§ Exercise data:
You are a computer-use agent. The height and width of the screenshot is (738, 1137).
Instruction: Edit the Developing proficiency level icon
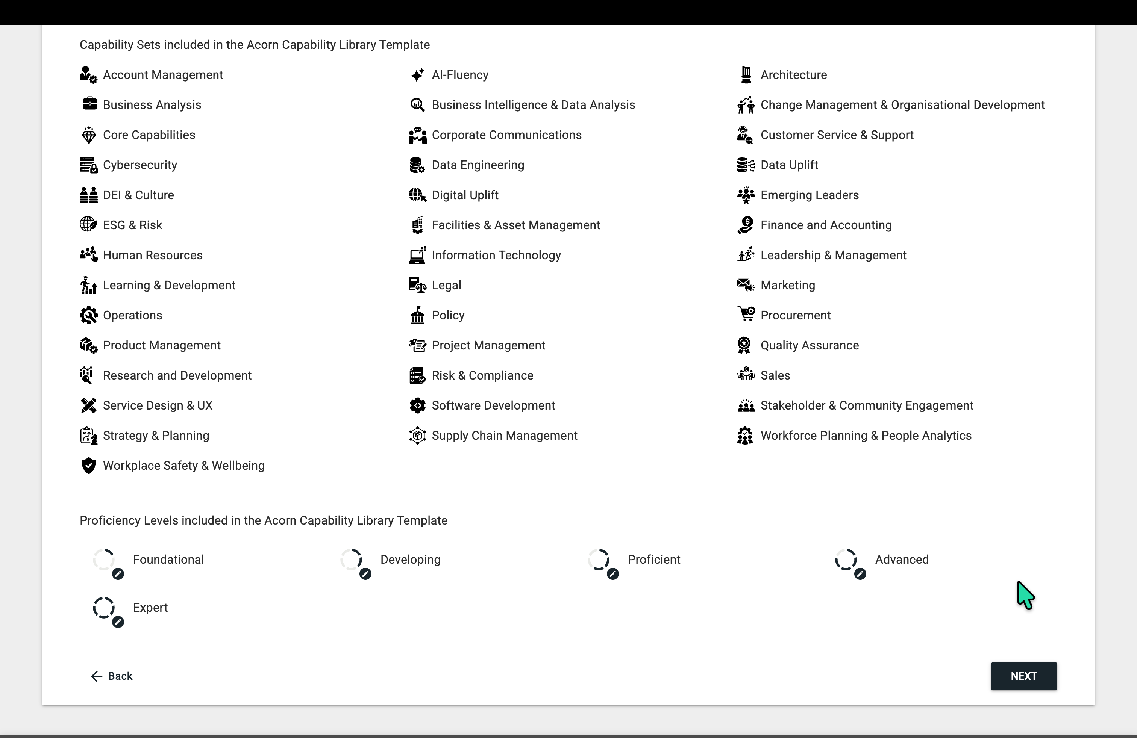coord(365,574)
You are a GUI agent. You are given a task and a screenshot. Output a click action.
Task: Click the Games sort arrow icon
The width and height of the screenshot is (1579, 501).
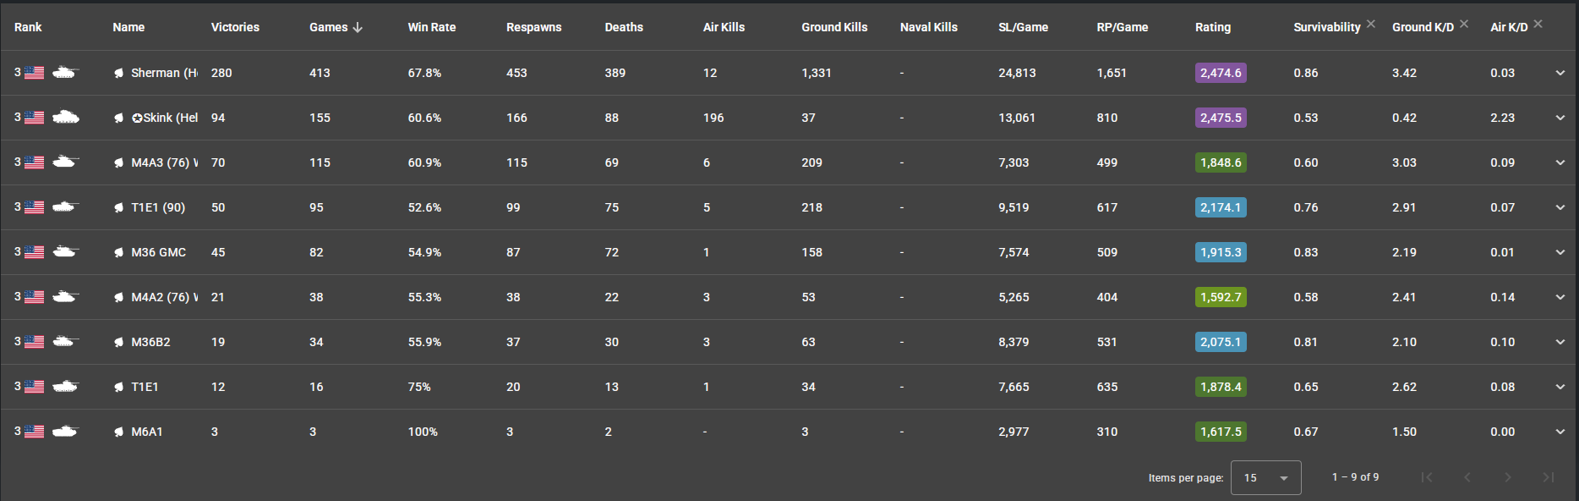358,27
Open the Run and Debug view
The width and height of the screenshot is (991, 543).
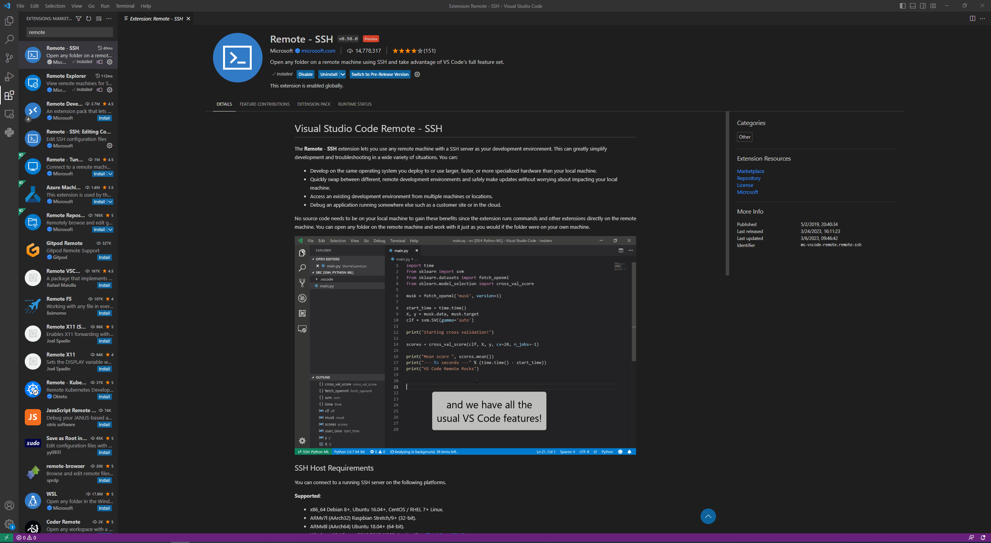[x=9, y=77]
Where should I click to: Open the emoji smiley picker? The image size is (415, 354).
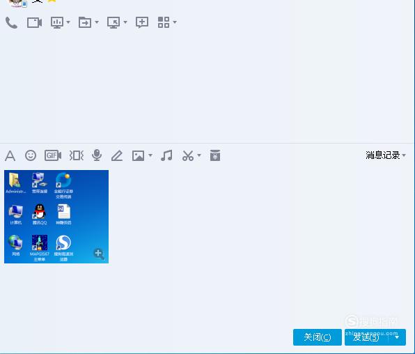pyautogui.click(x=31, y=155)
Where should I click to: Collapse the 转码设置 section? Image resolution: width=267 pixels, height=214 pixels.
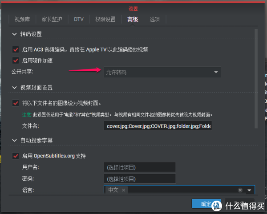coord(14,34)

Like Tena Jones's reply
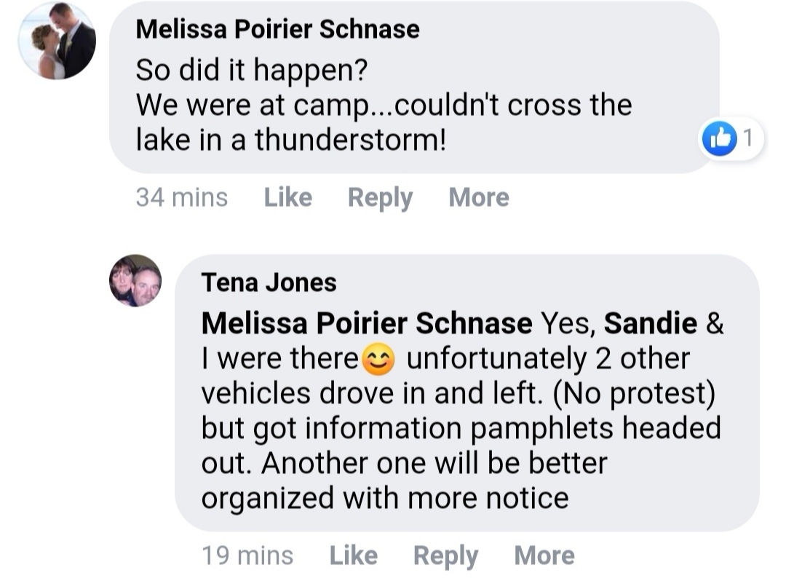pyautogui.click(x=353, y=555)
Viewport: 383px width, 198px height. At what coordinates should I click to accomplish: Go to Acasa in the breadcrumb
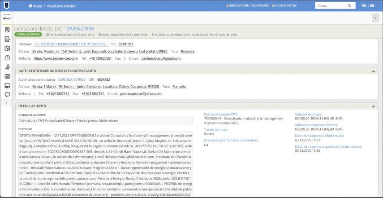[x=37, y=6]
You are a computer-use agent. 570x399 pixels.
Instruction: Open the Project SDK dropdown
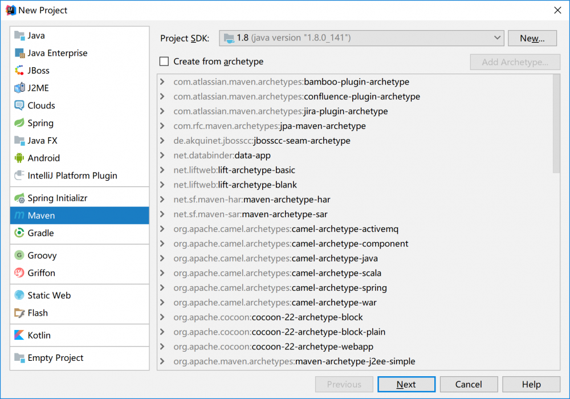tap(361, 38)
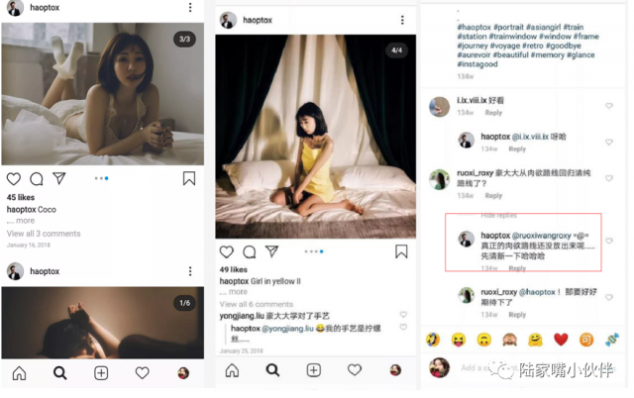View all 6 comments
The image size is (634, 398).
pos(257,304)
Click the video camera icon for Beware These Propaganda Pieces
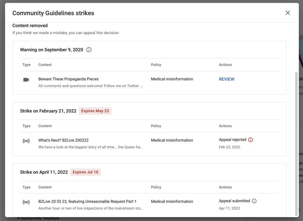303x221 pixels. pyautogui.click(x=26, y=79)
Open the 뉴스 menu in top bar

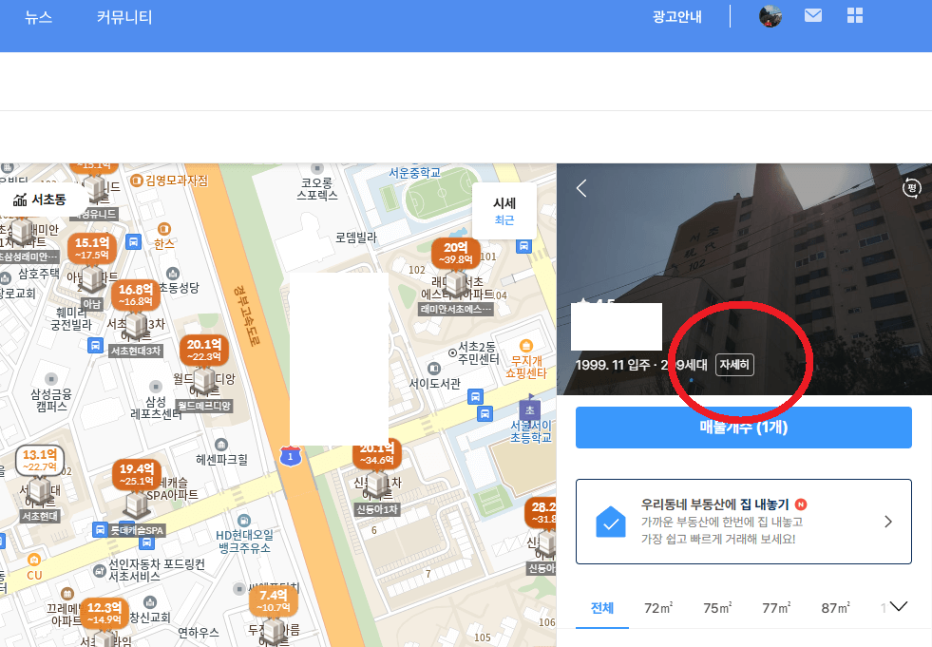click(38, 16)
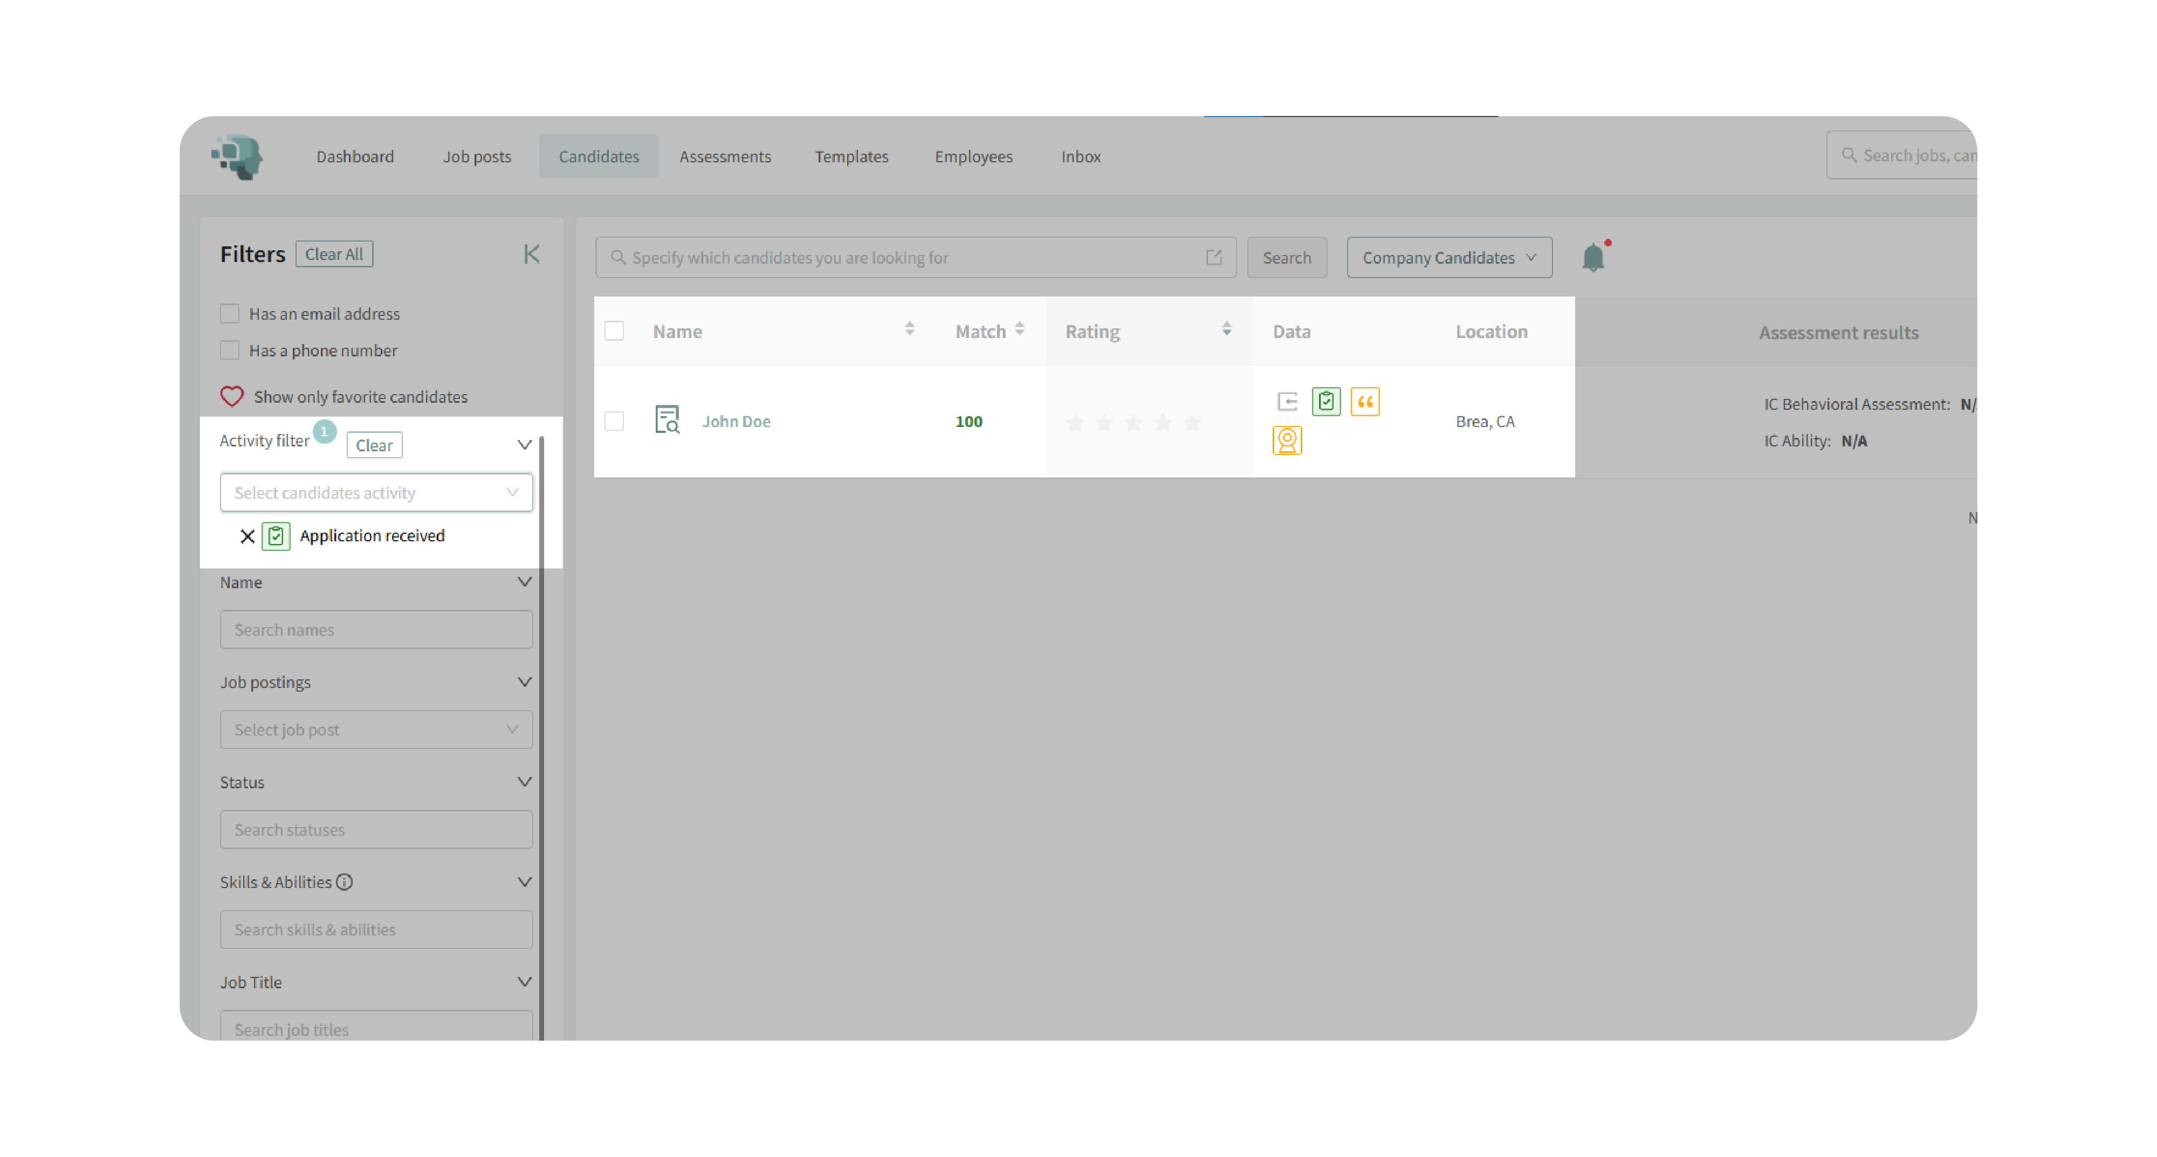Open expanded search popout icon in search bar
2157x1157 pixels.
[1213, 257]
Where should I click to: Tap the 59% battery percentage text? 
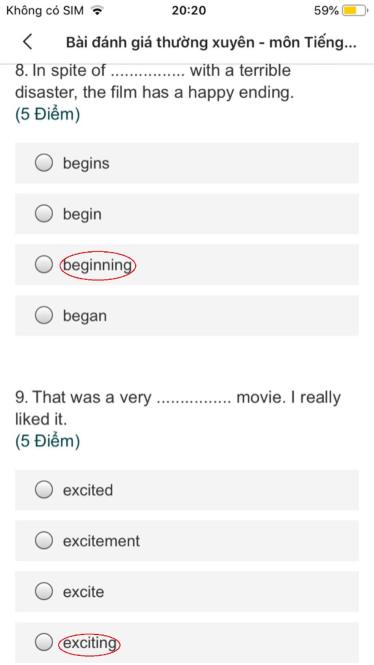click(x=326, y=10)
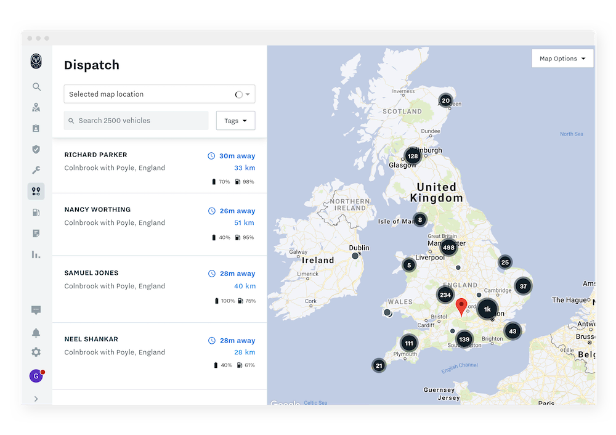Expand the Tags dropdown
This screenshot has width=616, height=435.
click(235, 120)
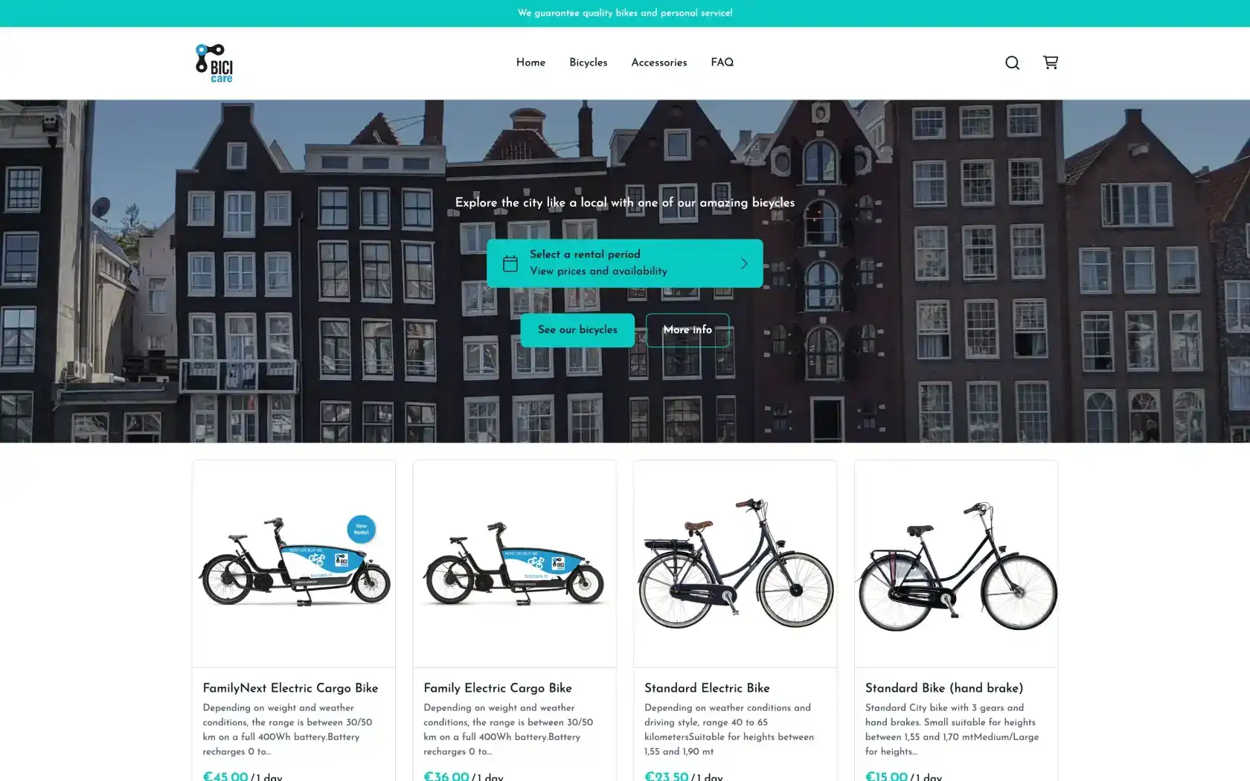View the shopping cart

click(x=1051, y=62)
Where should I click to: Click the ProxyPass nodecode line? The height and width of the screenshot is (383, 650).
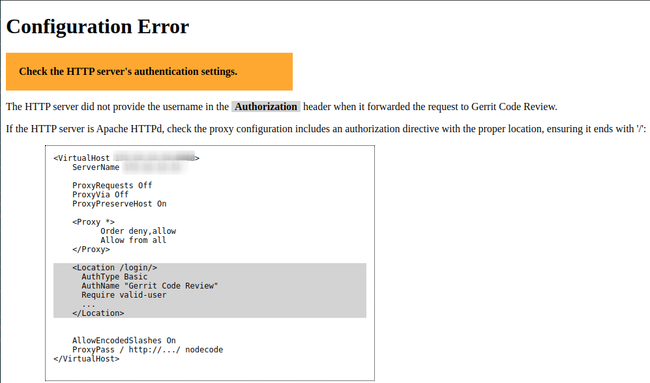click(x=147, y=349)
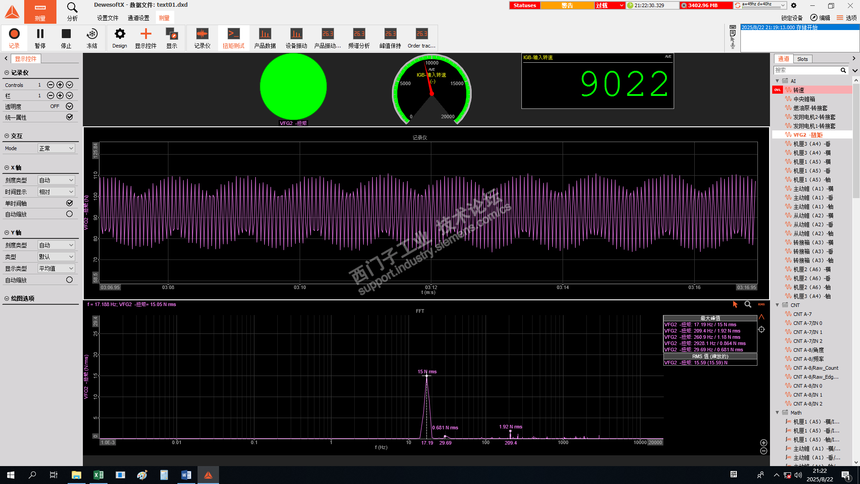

§ What you need to do:
Repeat all of the data above word for word, leaving out the pictures.

§ Exercise solution:
You are a computer-use agent. The height and width of the screenshot is (738, 1137).
Instruction: Edit the Developing proficiency level icon
coord(365,574)
You are a GUI agent. You are given a task and a screenshot. Output a click action.
Task: Click the Games sort arrow icon
The width and height of the screenshot is (1579, 501).
358,27
Open the Run and Debug view
The width and height of the screenshot is (991, 543).
[x=9, y=77]
Where should I click to: Open the emoji smiley picker? The image size is (415, 354).
pyautogui.click(x=31, y=155)
Where should I click to: Collapse the 转码设置 section? Image resolution: width=267 pixels, height=214 pixels.
coord(14,34)

Like Tena Jones's reply
pyautogui.click(x=353, y=555)
Viewport: 383px width, 198px height. At what coordinates should I click to accomplish: Go to Acasa in the breadcrumb
[x=37, y=6]
You are a computer-use agent. 570x399 pixels.
Instruction: Open the Project SDK dropdown
tap(361, 38)
View all 6 comments
The image size is (634, 398).
pos(257,304)
Click the video camera icon for Beware These Propaganda Pieces
303x221 pixels. pyautogui.click(x=26, y=79)
Open the 뉴스 menu in top bar

click(38, 16)
Open expanded search popout icon in search bar
2157x1157 pixels.
[1213, 257]
Where should I click to: Tap the 59% battery percentage text? 
click(x=326, y=10)
Expand the Tags dropdown
This screenshot has width=616, height=435.
click(235, 120)
View the shopping cart

click(x=1051, y=62)
Where should I click to: Click the ProxyPass nodecode line? The height and width of the screenshot is (383, 650).
click(x=147, y=349)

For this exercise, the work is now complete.